Berlin (dpa) – Der CSU-Vorsitzende Markus Söder hat die CDU vor ihrem am Freitag beginnenden Parteitag nochmals zur Geschlossenheit aufgerufen. «Ich rate dazu, sich den Wählern als eine starke und stabile Kraft zu präsentieren – und nicht als eine zerstrittene Partei. Man gewinnt das Vertrauen nicht, wenn man sich öffentlich streitet», sagte der bayerische Ministerpräsident der «Passauer Neuen Presse» (Donnerstag). Bereits vor einigen Tagen hatte er die Schwesterpartei vor Streit gewarnt.

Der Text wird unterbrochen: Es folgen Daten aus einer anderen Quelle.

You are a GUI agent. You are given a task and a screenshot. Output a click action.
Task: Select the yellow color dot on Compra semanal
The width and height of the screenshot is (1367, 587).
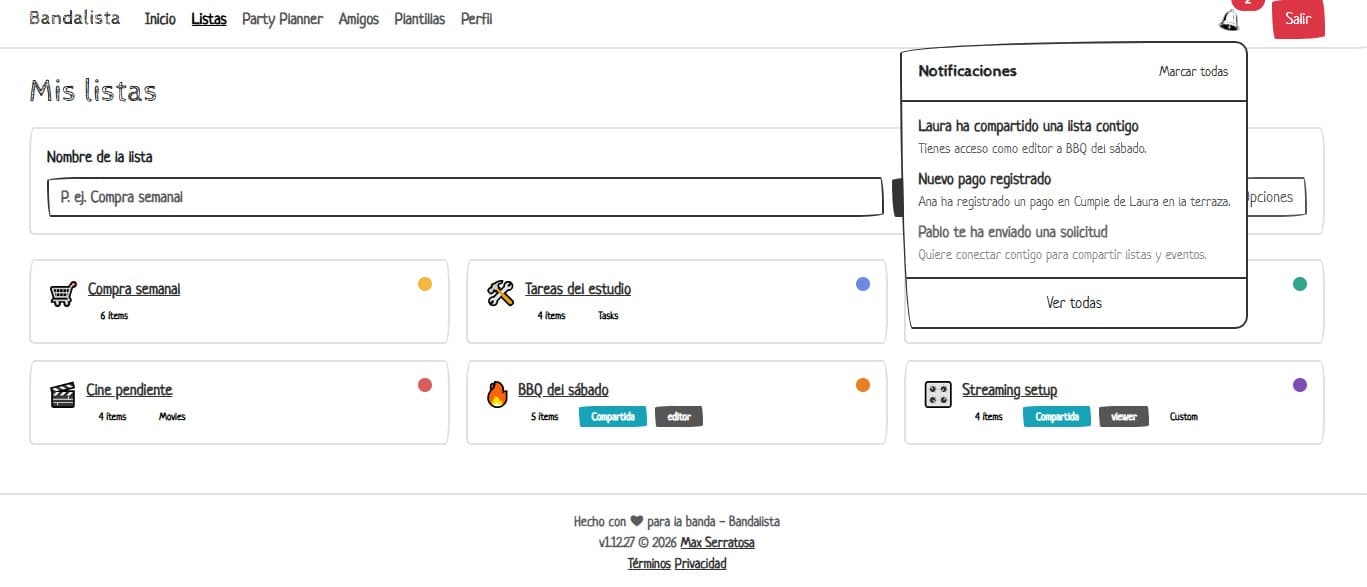pyautogui.click(x=425, y=284)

Söder lobte die Außendarstellung der Grünen auf ihrem Parteitag vom vergangenen Wochenende, obwohl sie «ein linkes Programm beschlossen» hätten. «Die Union darf dagegen nicht den Fehler machen, ein gutes Programm zu haben, aber eine schlechte Performance.» In Sachfragen dürfe man unterschiedlicher Meinung sein, aber personelle Geschlossenheit sei die Basis, um beim Wähler Vertrauen zu gewinnen.

Kritiker des Koalitionskompromisses zur Grundrente warnte Söder davor, diesen infrage zu stellen. Die Bedenken, die es gegeben habe, seien alle beachtet worden. «Das ist ein fairer Kompromiss, der in der Bevölkerung Beachtung findet», sagte er. «Ich rate jedem, nicht despektierlich über die Lebensleistung von Menschen zu sprechen.»

Auf dem CDU-Parteitag wird über einen Antrag unter anderem der Jungen Union diskutiert, sich strikt an die vereinbarten Regeln zu halten. Unter anderem gibt es Zweifel, ob die auf Druck der Union vereinbarte Einkommensprüfung mit dem noch zu organisierenden Datenaustausch zwischen Steuer- und Rentenbehörden realisierbar sein wird. «Es handelt sich nicht um einen Trick, um die Grundrente zu verhindern», sagte JU-Chef Tilman Kuban dem Redaktionsnetzwerk Deutschland. «Wir wollen sicherstellen, dass die SPD nicht in ein paar Monaten erklärt, einzelne Punkte der Einigung seien nicht umsetzbar – und dann auf diese Weise doch noch eine bedingungslose Grundrente für alle einführt.»

Der CDU-Parteitag befasst sich auch mit dem von vielen geforderten Ausschluss des chinesischen Huawei-Konzerns vom Aufbau des 5G-Mobilfunknetzes, den Kanzlerin Angela Merkel (CDU) ablehnt. «Ich verstehe die Skepsis gegenüber einem ausländischen Wettbewerber, wenn es um eine kritische Infrastruktur geht», sagte Söder. «Die Bundesregierung muss nun auf die Sicherheit achten und genau definieren, was es dazu braucht. (…) Und wer das nicht garantieren kann, kommt auch nicht zum Zug.»